Please contact us for more details on API filter types.
Advanced Web Analytics
DS9 Advanced Web Analytics expands analytics on databases and data warehouses (also known as business intelligence) to the information available on the web. Advanced Web Analytics is used to Manage Intelligence by linking classical data sources to newly discovered intelligence using pattern matching, filtering, aggregation, text analysis, text mining, semantic analysis (see also Semantic Web Technologies) and deep learning.
Custom Managed Intelligence Solutions using Advanced Web Analytics are the only means to build a SEARCHCORPUS® that integrates Deep and Surface Web information by retrieving it, filtering and aggregating it and finally linking it together to make it searchable.
Like SQL, DS9 provides operators like LEFT JOIN, INNER JOIN, DISTINCT JOIN and CROSS JOIN as well as UNIONS on datafields of containers,
where the user can define arbitrary datafields as key. Transposers, Deduplicators, Datafield Mergers for datafields as well as Mergers and
Joins operating on a whole SEARCHCORPUS® are special aggregators that can be used to support web data analytics.
Web Data Extraction
Web Data Extraction or Scraping is done using Regular Expression Matchers, that either work on the recognized content of some web document, on the raw content of an HTML, XML, JSON, ...
document or on the content of some datafield. By generating new content from matched expressions, existing content can be converted in arbitrary other formatted content, defined by the user who develops the DS9 solution.
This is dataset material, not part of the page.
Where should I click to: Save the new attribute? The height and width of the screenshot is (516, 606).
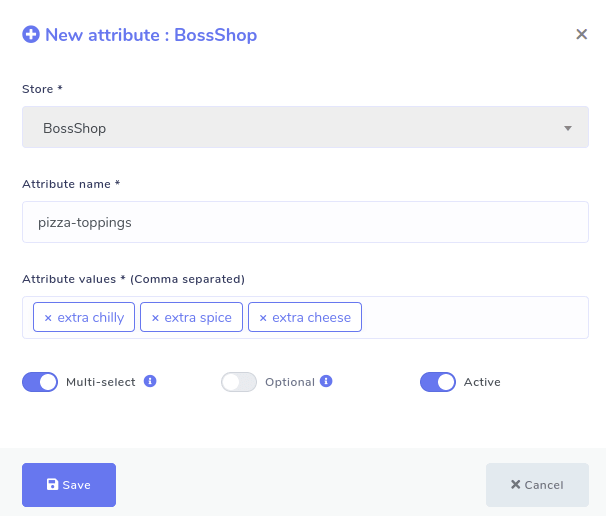[x=69, y=485]
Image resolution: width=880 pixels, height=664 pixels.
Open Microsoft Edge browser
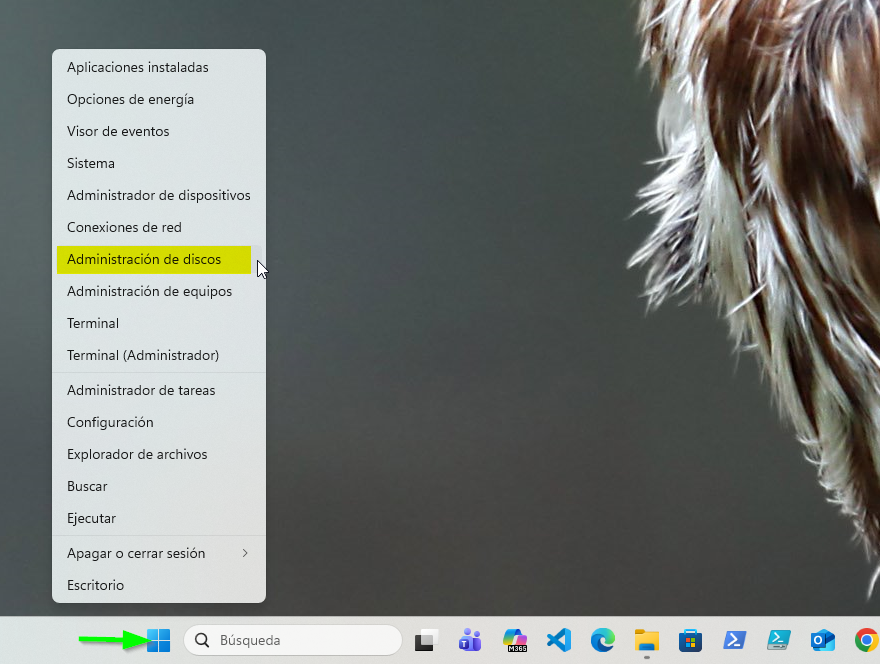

Using Term Filters, RegularExpression Matchers or Lucene Query Matchers DS9 Advanced Web Analytics filter records or SEARCHCORPUS® content based on datafields of the record or based on
raw content in HTML, XML, JSON,... format.
Some filters also count Term Frequency or the number of matches of specific patterns and provide information on the occurrence of specific terms that can then again be applied to further analytics.
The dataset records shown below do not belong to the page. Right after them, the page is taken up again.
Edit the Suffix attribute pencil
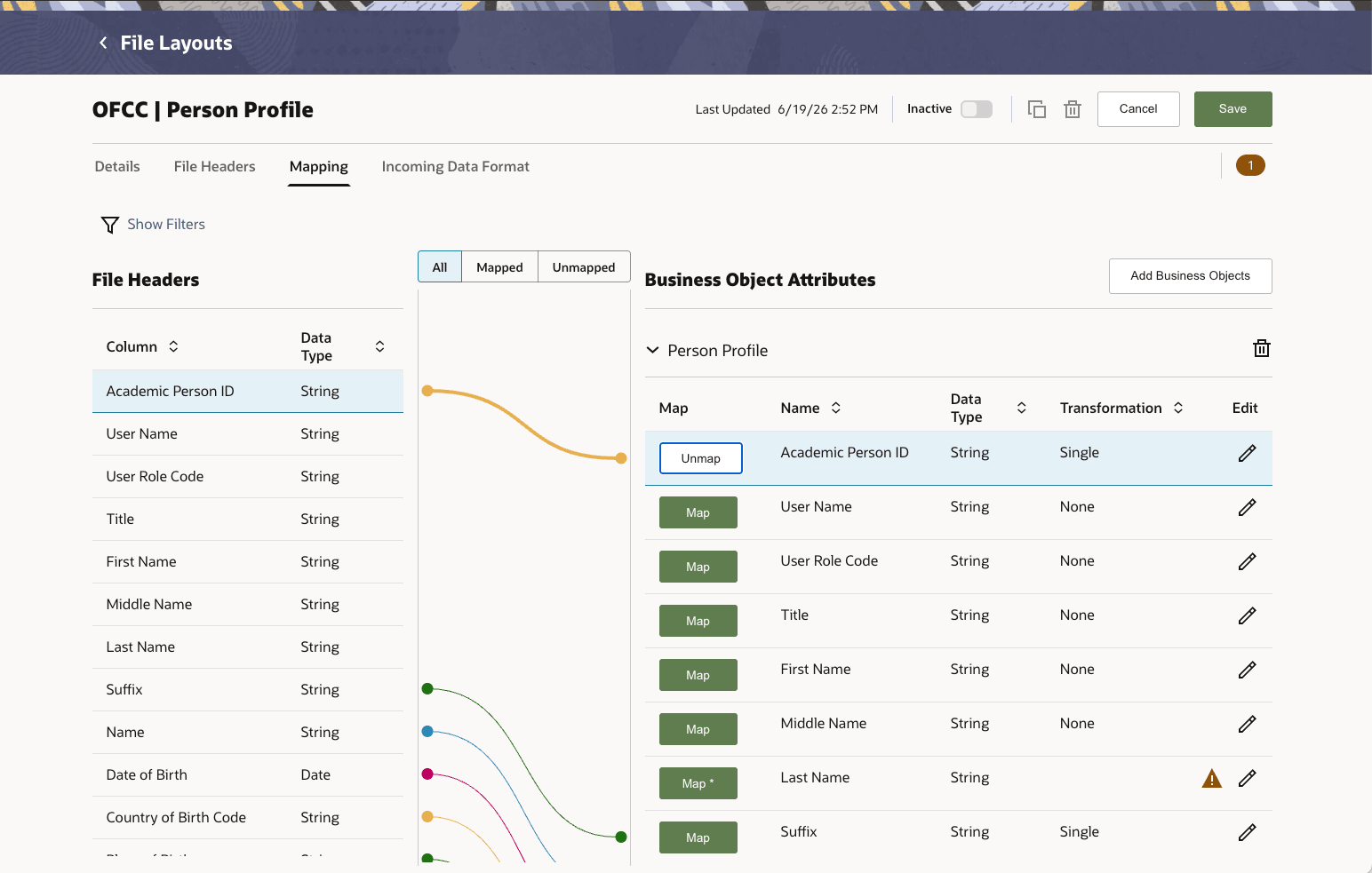This screenshot has height=873, width=1372. [1247, 832]
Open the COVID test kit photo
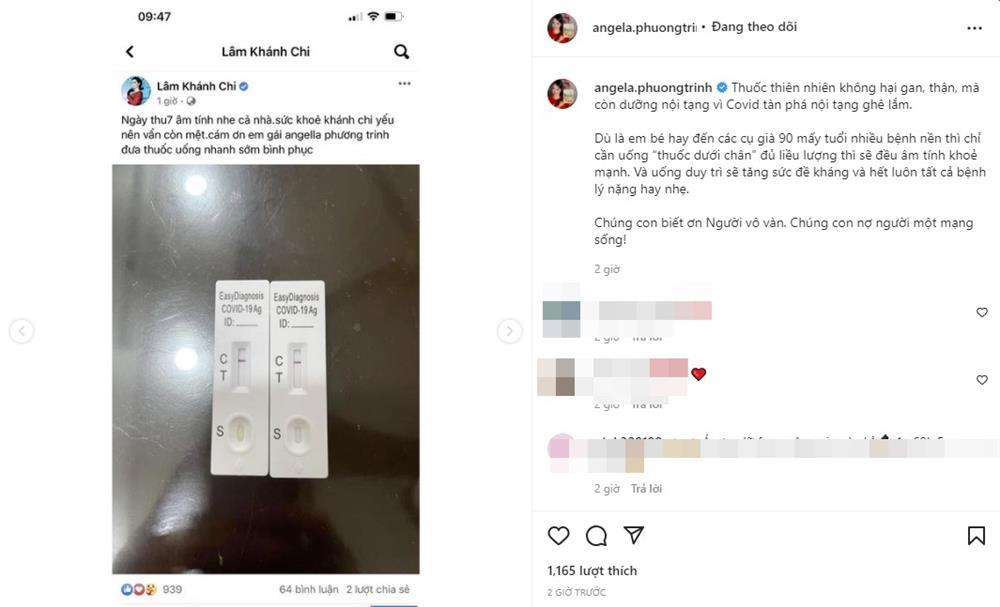Image resolution: width=1000 pixels, height=607 pixels. 266,369
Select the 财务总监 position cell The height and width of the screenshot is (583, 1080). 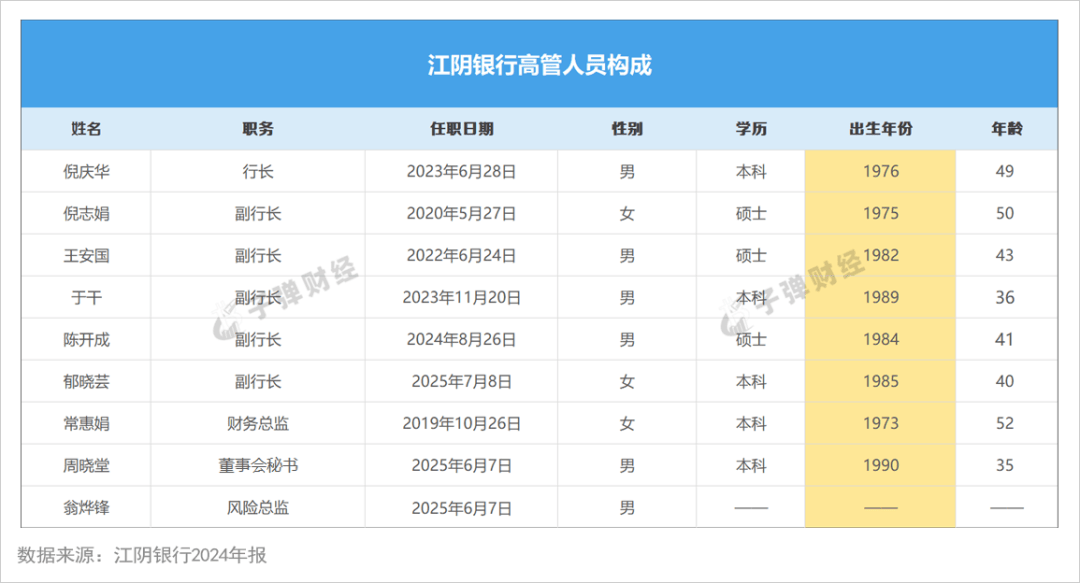258,423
sandboxed to prevent security leaks.
Semantic Technologies (of which Semantic Web Technologies are a subset), as they are used in the DS9 filter types comprise natural language processing (NLP), category tagging, semantic search and deep learning.
We use Semantic Technologies in filter types that process unstructured information to detect content in raw HTML documents (remove clutter like the navigation or ads), recognize building blocks or structure content. DS9 filter types support
categorization of content based on pattern matching and functionality like Profile Matching based on document content.
Concept Tagging is an applied semantic technology that is using lists of synonyms to tag concepts in text content either provided as raw text or as content of datafields that was extracted by means of web data analysis.
Tagged concepts can be then used to classify documents or to prepare the documents for faceted search. Often raw content needs to be preprocessed to separate layout information like a header, footer,
navigation elements and advertisements from the actual content. The Content Detector is one of the filter types using pattern matching and heuristics to detect meaningful content and separate it from clutter.
A frequently occurring task in Advanced Web Analytics is the classification of whole documents or records of a data set based on unstructured text content.
Classification methods include simply matching occurring concepts with document classes or weighing concepts based on the number of occurrences in the documents.
Profile matching is used to assign records in a data set, e.g. news or whole documents to profiles, mostly user profiles of users that are interested in some specific information.
Profiling is done based on Lucene Queries or by matching expressions against the structured or unstructured information in the records or documents provided.
Often profile matching is applied to filter and assign news to users, format them in newsletters and send them out to recipients fully automatically.